Springer Monographs in Mathematics. Tokyo: Springer (ISBN 978-4-431-54918-5/hbk; 978-4-431-54919-2/ebook). xi, 274 p. (2014).
The special numbers and special functions are experiencing increased popularity in the last 10–15 years and several books involving these topics have already been published. The present book contains some specific material reflecting the research interests of the authors.
The first two chapters provide a smooth and competent introduction to the Bernoulli and Stirling number, and chapter 4 deals with generalized Bernoulli numbers. A recent extension, the poly-Bernoulli numbers, appears in chapter 14. The authors describe two classical applications of Bernoulli numbers – the connection to the Riemann zeta function and the Euler-Maclaurin summation formula.

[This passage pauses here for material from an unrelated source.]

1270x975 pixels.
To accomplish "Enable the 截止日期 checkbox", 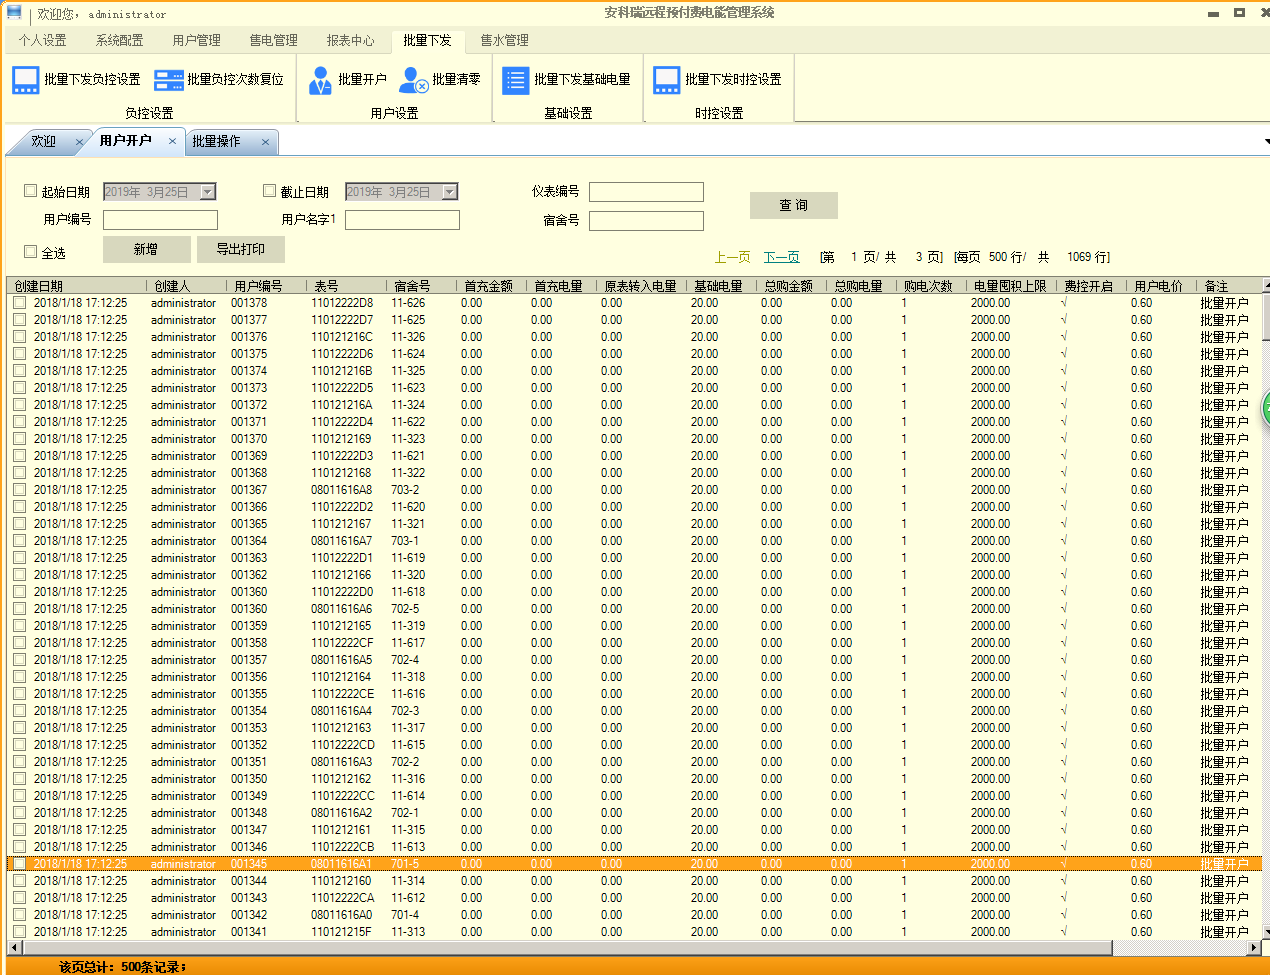I will 269,190.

What distinguishes this book is the vast material on Bernoulli numbers and character sums, quadratic forms, congruences between Bernoulli numbers and class numbers, \(p\)-adic measure, and Kummer’s congruence.
The book has also a short chapter on Hurwitz numbers and a chapter on the Barnes multiple zeta function. A valuable feature is the Appendix by Don Zagier on “Curious and Exotic Identities of Bernoulli Numbers”. This includes Miki’s identity and related results.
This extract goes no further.